START PROVIDED RECORDS

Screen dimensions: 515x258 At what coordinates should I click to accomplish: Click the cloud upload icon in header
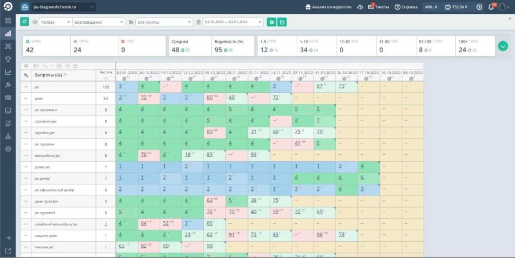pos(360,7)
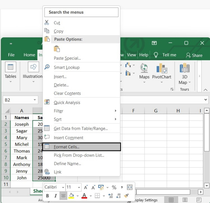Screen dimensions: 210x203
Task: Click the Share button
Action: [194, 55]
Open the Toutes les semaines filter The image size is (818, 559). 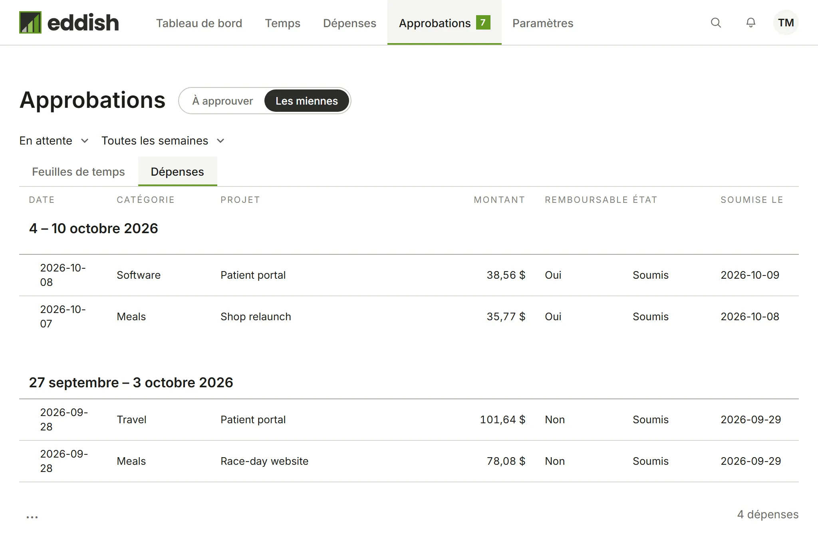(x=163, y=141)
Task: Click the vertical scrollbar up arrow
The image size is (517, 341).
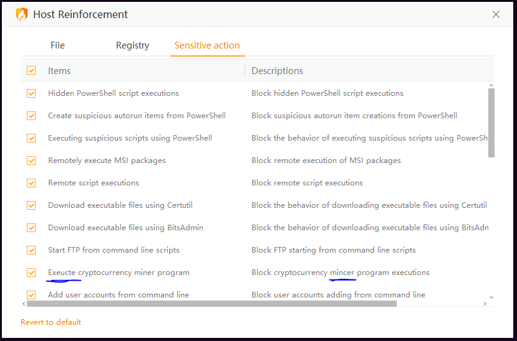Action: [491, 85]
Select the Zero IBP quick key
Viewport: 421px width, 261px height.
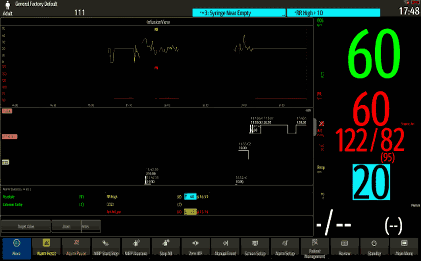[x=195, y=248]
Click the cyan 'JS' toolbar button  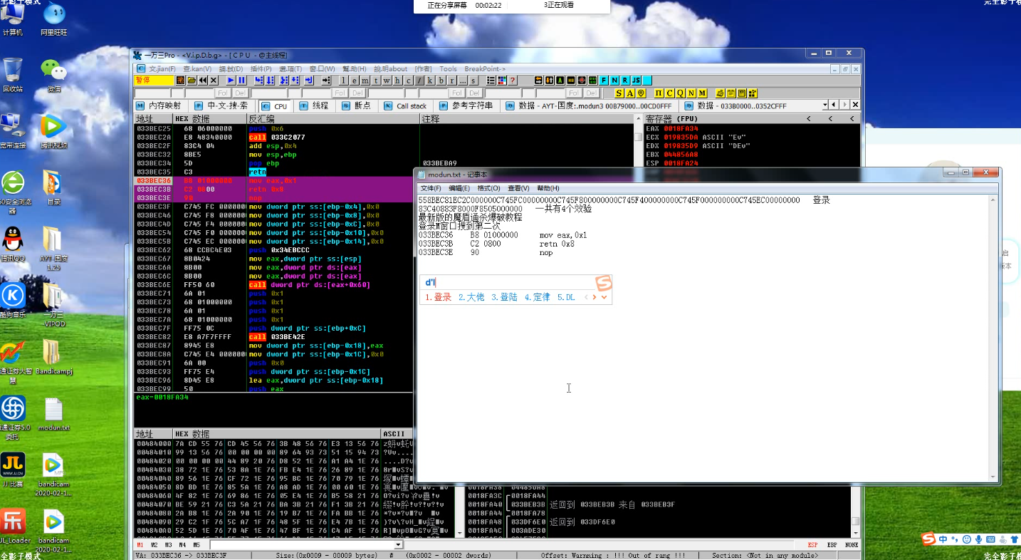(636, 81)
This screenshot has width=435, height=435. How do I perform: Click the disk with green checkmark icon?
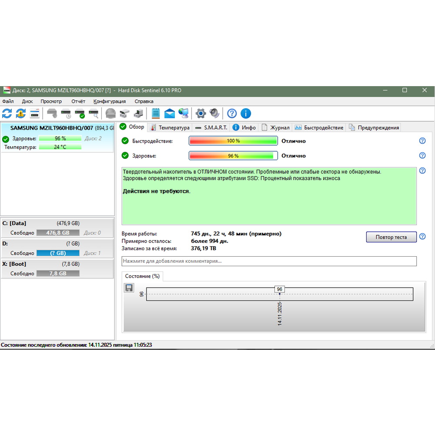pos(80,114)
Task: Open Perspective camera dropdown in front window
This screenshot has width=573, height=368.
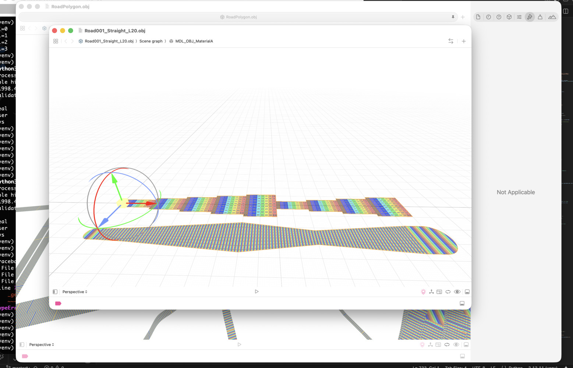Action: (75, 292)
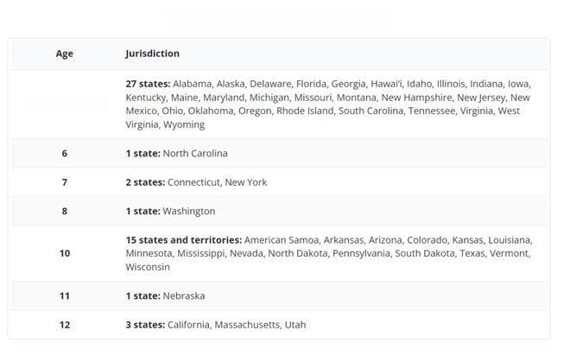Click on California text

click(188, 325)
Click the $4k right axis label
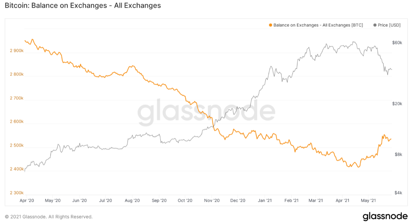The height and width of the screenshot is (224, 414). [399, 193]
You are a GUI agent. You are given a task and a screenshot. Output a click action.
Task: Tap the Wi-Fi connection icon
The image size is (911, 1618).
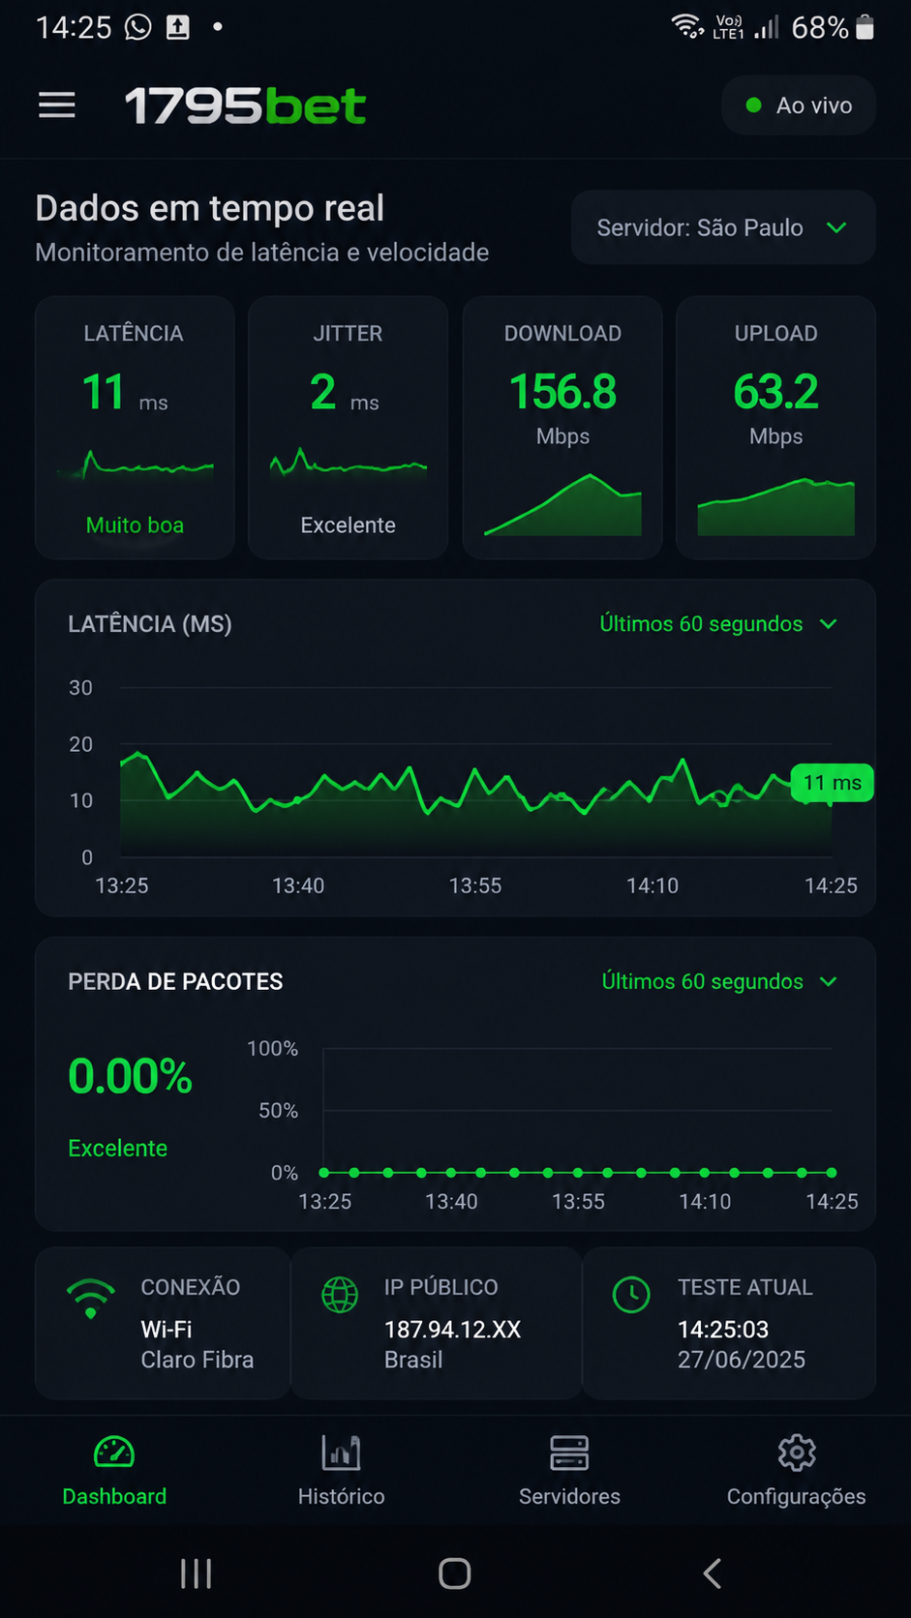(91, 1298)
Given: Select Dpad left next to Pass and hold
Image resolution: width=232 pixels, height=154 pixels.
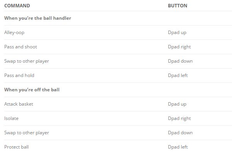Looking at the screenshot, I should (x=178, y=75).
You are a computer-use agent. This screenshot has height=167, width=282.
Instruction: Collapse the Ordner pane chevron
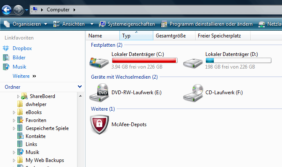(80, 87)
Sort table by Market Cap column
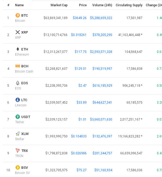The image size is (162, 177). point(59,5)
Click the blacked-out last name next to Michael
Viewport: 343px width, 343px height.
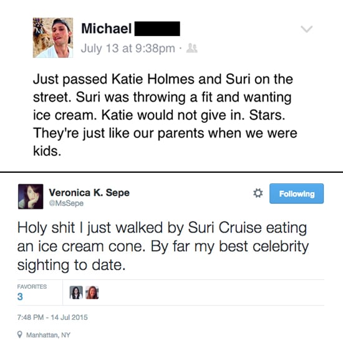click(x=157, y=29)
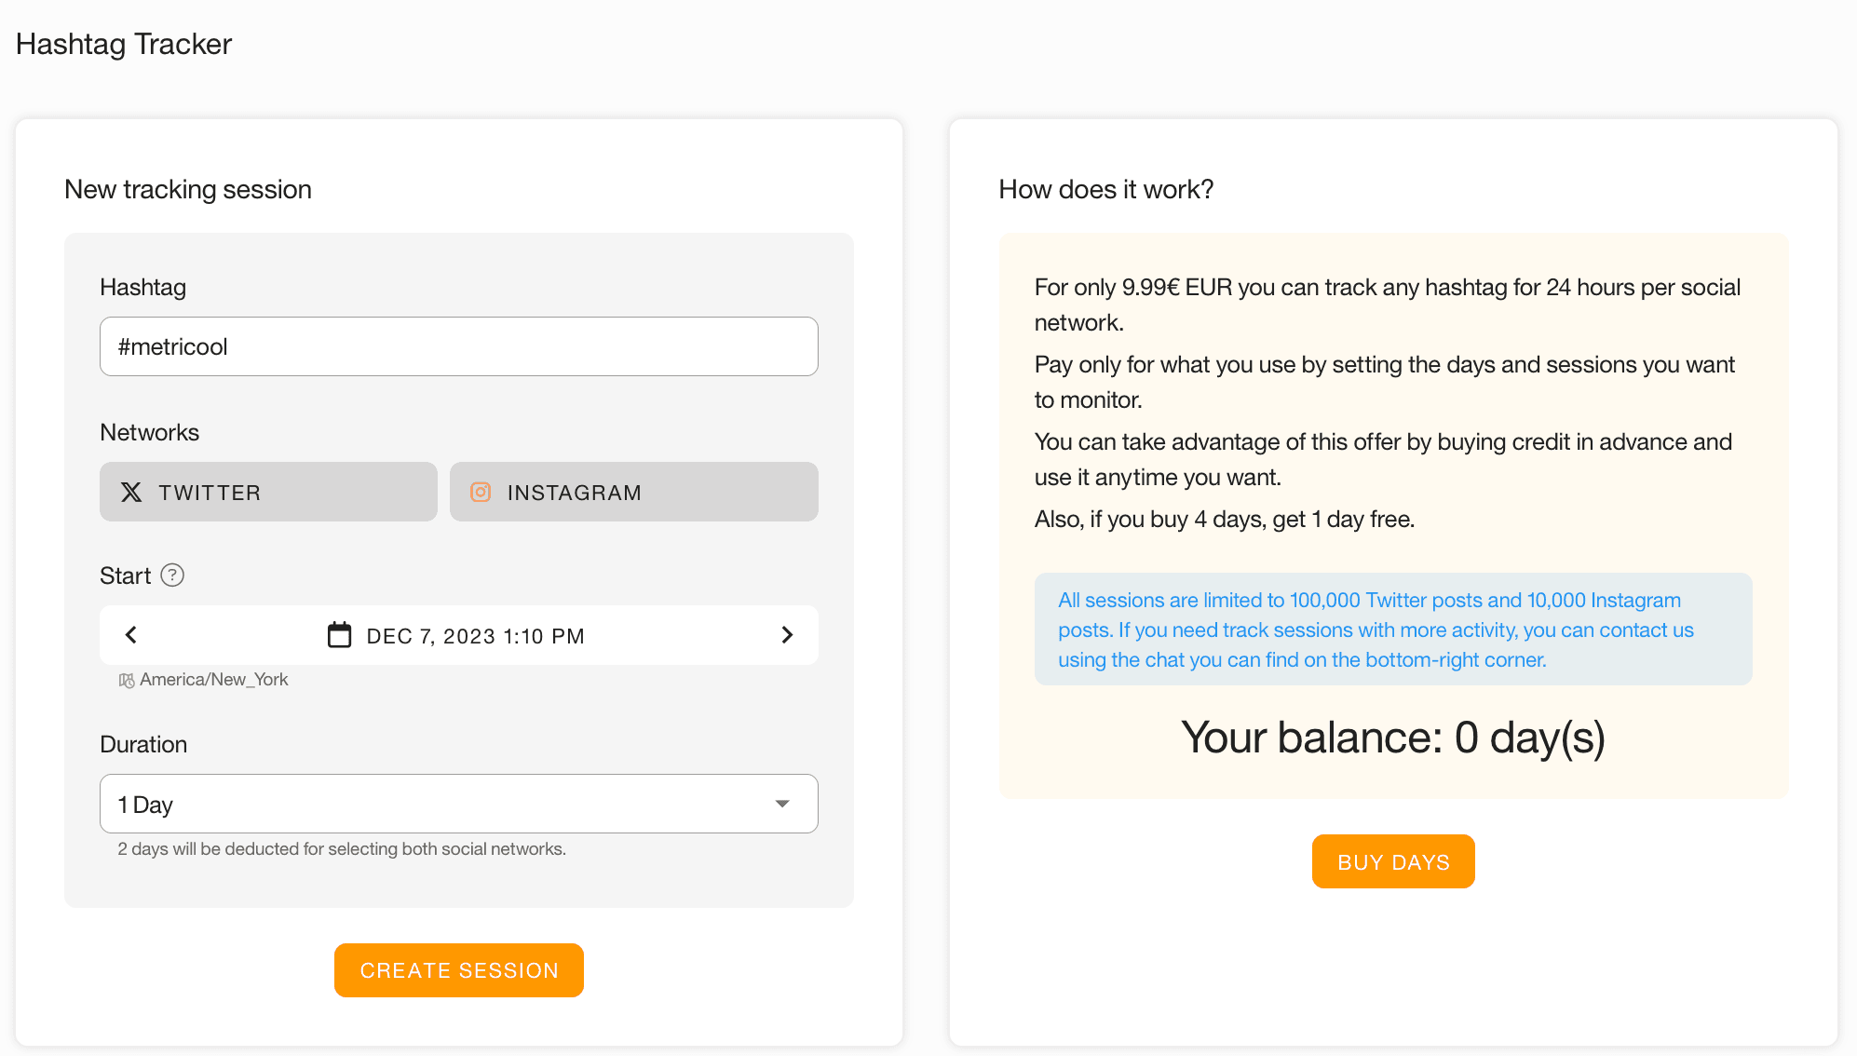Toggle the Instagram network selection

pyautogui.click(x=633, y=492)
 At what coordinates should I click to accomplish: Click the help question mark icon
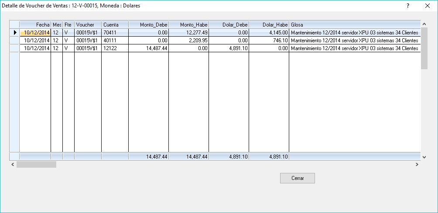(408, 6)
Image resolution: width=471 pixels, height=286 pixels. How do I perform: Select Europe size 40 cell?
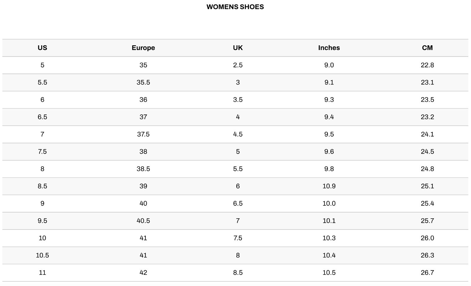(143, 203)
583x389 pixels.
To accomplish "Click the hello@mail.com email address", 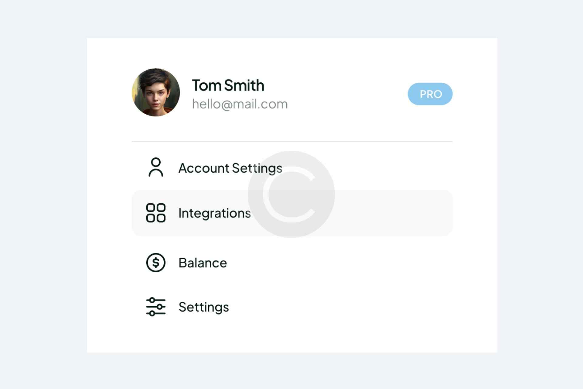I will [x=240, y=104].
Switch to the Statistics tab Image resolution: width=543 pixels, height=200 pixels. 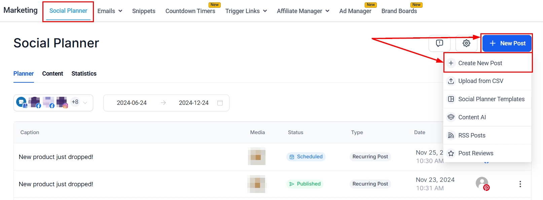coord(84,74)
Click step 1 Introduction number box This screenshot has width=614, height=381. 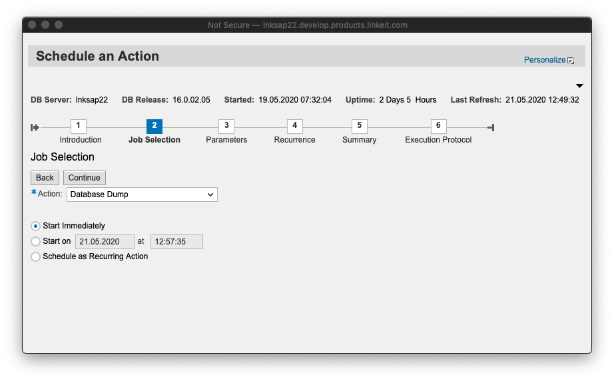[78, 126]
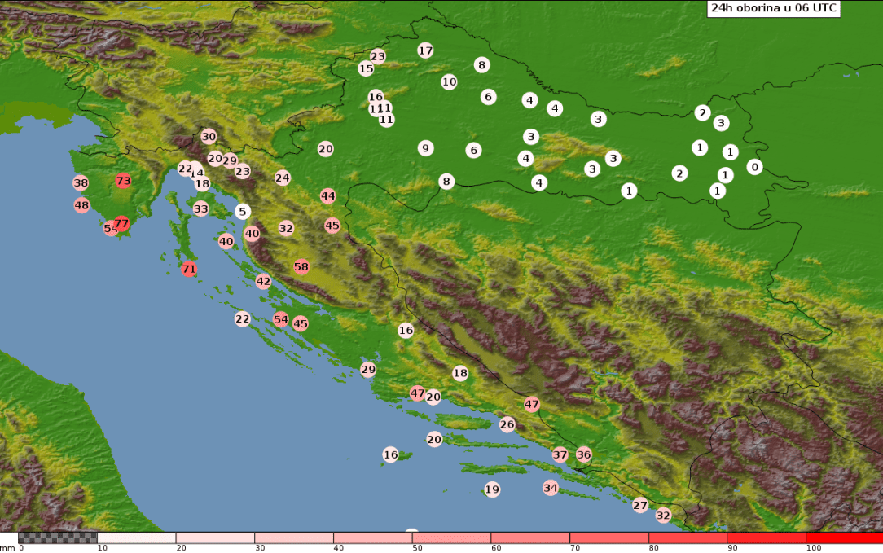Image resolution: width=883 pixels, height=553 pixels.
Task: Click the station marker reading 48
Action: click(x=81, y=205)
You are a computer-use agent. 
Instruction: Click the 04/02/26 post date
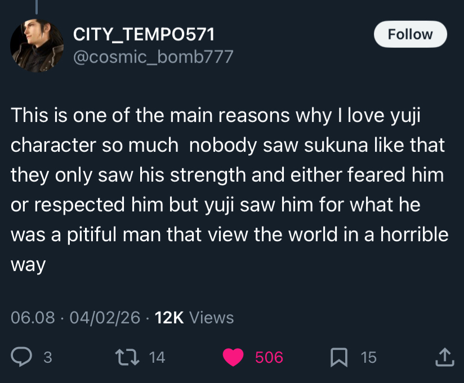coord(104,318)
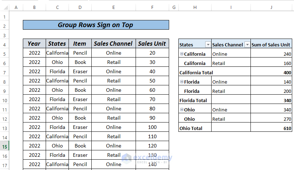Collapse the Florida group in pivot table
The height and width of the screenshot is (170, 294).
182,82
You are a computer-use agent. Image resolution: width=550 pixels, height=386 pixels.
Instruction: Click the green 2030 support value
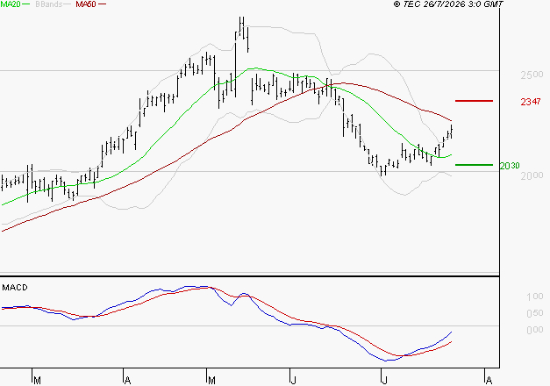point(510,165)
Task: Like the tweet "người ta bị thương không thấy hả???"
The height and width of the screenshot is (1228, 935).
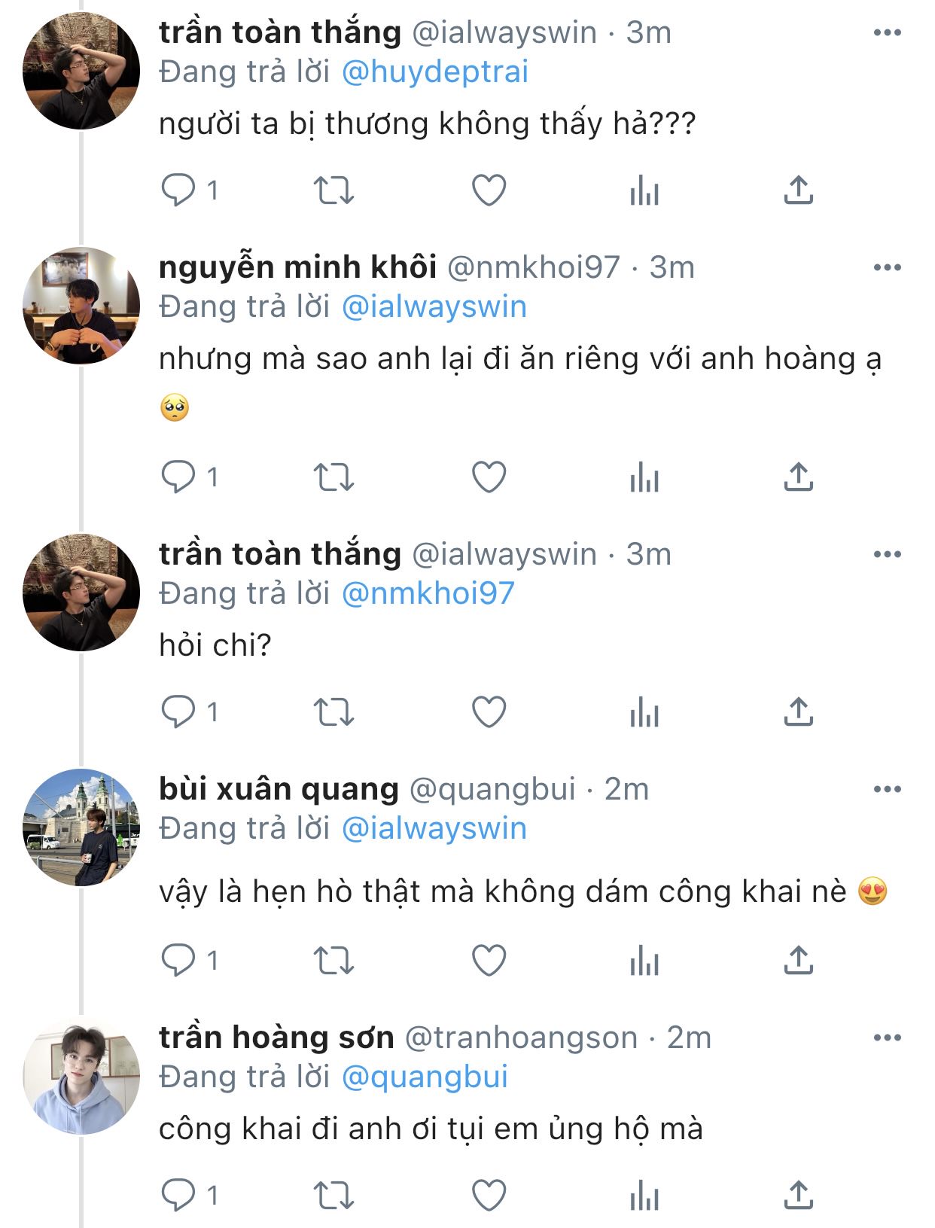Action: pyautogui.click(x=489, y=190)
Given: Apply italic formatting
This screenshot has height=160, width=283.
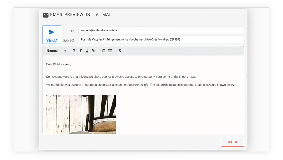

END PROVIDED RECORDS

* [WHAT YOU WILL DO]: A clean copy is needed of the lines above from the one with "Task: Open Perspective" up to and including the one with "Task: Tap the Wi-Fi connection icon". Please set it down exactly, with no pictures.

* [ANSWER SPACE]:
Task: Open Perspective camera dropdown in front window
This screenshot has width=573, height=368.
Action: (75, 292)
Click on California text

click(188, 325)
Click the $4k right axis label
The height and width of the screenshot is (224, 414). [399, 193]
You are a GUI agent. You are given a task and a screenshot. Output a click action.
Task: Tap the Wi-Fi connection icon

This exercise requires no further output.